We all know how it goes.
The setting: An awkward situation. Maybe it’s your great grandma’s 105th birthday party and the only people there have hearing aids and need to be screamed at in order to hear what you said. Or maybe you’re at the lunch table, and your friend convinces you to sit with someone you don’t know and then gets up to go get a napkin, leaving you with a stranger and absolutely nothing to say (so…. you like breadsticks?).
A little known fact about Buddhist monks is that when they’re bored during meditation, they pull our their cell phones and play Candy Crush. (Photo CC by KX Studio)
Whatever the awkward situation is, the first thing 99% of us do is pull out our phones and check Facebook or Twitter or whatever, even if we literally checked it 3 seconds prior.

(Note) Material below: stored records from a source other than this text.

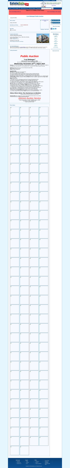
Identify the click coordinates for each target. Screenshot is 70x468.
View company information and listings (16, 41)
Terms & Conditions (38, 463)
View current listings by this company (54, 11)
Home (10, 8)
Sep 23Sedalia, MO (56, 45)
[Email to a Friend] (55, 29)
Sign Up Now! (54, 5)
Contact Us (37, 461)
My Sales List (19, 462)
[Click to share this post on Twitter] (53, 29)
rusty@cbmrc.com (15, 38)
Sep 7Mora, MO (55, 39)
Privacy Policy (47, 460)
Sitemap (27, 462)
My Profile (18, 461)
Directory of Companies (46, 462)
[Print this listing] (55, 23)
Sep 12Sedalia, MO (56, 41)
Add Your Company (32, 8)
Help (27, 463)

I know I’m guilty of doing this, even when situations aren’t all that awkward. It’s like my brain needs to be stimulated 24/7, and anything short of engaging conversation isn’t enough to hold my full attention.
While I can’t blame anyone for pulling out a technological device when the conversation turns stagnant (I know I do), a mindful usage of technology it is not. While technology and social media and great tools and outlets for learning, most of us don’t usually use them in this manner. Most of us look up “20 Funniest Cat Videos” and “She fell off the Stairs… and You Won’t Believe what Happened Next!”

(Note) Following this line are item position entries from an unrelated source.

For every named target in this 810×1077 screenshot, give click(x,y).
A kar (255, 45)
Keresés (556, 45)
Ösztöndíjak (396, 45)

Oh cats… always being funny. (Photo CC by Thank you for visiting my page.)
After perusing this week’s article about what happens when teens put away their phones for three days, I kind of have to admit that I’m a little bit too attached to my phone. I always have to have it within arm’s reach, if not literally touching my person. Anytime I can’t find it, I have a mini panic attack. And I mean, this is all reasonable. Phones are expensive and vital to life in today’s society. If I didn’t have my phone, I wouldn’t be able to receive my mother’s 1,500 daily texts (which I secretly enjoy) or keep up with my school e-mail account, which lets me know when class is cancelled (a vital thing to know).

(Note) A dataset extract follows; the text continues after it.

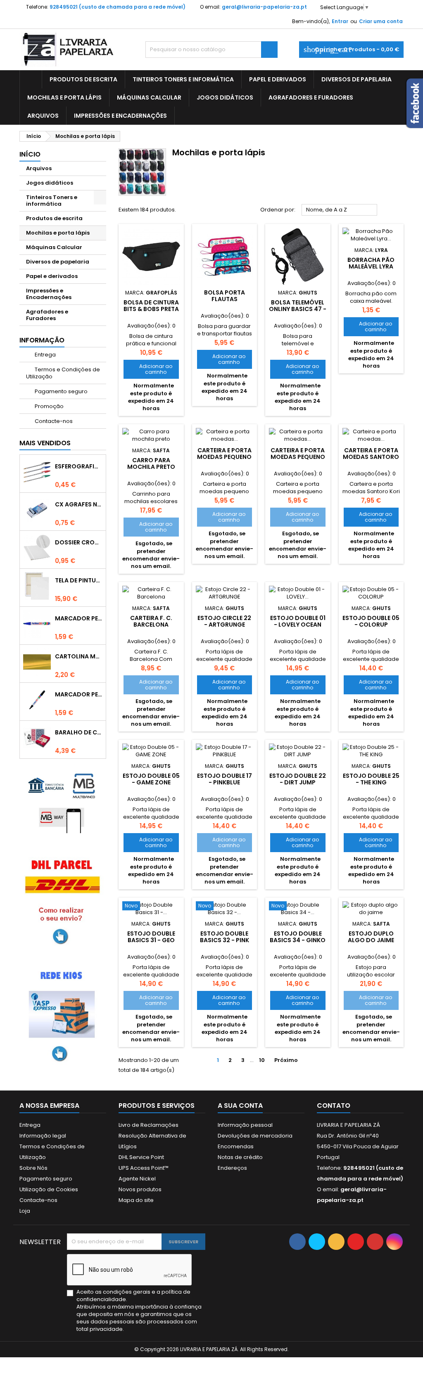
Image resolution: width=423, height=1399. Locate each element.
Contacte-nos (53, 421)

However, I also do know the freeing feeling of being disconnected from this constant stream of information. When my high school went on a week-long service trip to the Pine Ridge Reservation, we were encouraged to put our phones away and focus on the service we were providing and the beauty of the land. And this was super awesome. Sure, I missed texting my boyfriend, but I garnered a lot of positive memories from the trip, memories I may not have had if I was plugged into my phone the whole week.
I think that key to the mindful use of technology is moderation. Just like the guy that gave up the internet for a year said, technology can be a burden, but it’s also a necessary tool to in today’s society. He missed out on spending time with his relatives and important news because of his disconnect from the rest of the world. In addition, they guy said that he didn’t really even do anything productive with the time he saved by not being on the internet, and instead played a lot of video games (which, I mean, technically can connect to the internet, so I’m like, cheater, but whatever).
The point is, technology itself is not inherently good or bad. It’s what we do with it that makes it a mindful tool or a time waster. By pulling out our phones every time a situation gets awkward, we may miss out on opportunities to get to know an interesting person or to learn more about a topic we’re passionate about. Learning to use technology in a mindful way is a vital life skill, as our senses are being constantly bombarded by media and advertising on the internet, and we need to know what is helpful and what is harmful. Most of all, practicing moderation in use of technology will help us learn to use moderation in other aspects of life, and moderation is one of the best pathways to a happy life.
And even if you happen to be stuck at a lunch table with somebody you don’t know, asking them if they like breadsticks instead of plugging into your phone could be the start of a beautiful friendship.